For most hunters, chronic wasting disease (CWD) is a minor concern that raises red flags about the health of animals and game meat. Now, you can find out where CWD is across North America.
While no cases have been confirmed in humans, it’s still a spooky disease that’s fatal to deer and elk and spans much of North America. Today, onX released a new layer to its hunt-oriented mapping systems that shows exactly where CWD has been found.
Quality Deer Management Association (QDMA) teamed up with onX to help make this information mapping possible. CWD has been prevalent in the whitetail deer species, and the QDMA has worked hard since 1988 to manage healthy whitetail habitat and populations.
The organization tracks the spread and collects data with their member-volunteers, corporate sponsors, and other advocates.
It’s 100 percent fatal for the species that contract the disease. For this reason, CWD piques QDMA’s interest.
Chronic Wasting Disease Expansion
CWD continues to grab headlines as it spreads across the nation. In 2000, five states and the Canadian province of Saskatchewan had confirmed cases. Today’s data shows CWD has spread over approximately three-fourths of the U.S. and Alberta, Canada.
The disease is also found in closely related ungulate species such as elk and moose.
Accessing onX App CWD Layer
Open the app and look down to the bottom left corner. Tap the Map Layers selection. The next prompt will allow you to select a State or Nationwide layer; select Nationwide. Then tap on the Hunt subheader, which will expand the available layer choices.
From here, tap the QDMA CWD Distribution layer to open up the layer settings. Turn it on and adjust your transparency setting for the strength of shown layer on your onX maps app.

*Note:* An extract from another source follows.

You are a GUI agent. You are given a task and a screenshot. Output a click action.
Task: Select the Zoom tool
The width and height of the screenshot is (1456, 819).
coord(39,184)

Next, onX will display CWD on your screen in a red tint.
Thoughts From the Field
CWD has no record of transmission to humans. Biologists, scientists, hunters, animal advocacy groups, and other entities are still closely watching the disease’s progress.
Multiple hunting areas have checking stations that prevent you from transporting harvested meat, diseased or not. In addition, hunting regulations are shifting in certain areas specifically due to this disease.
Stay informed and keep tabs on local regulations by checking with authorities in the hunt and fish or wildlife biology sectors.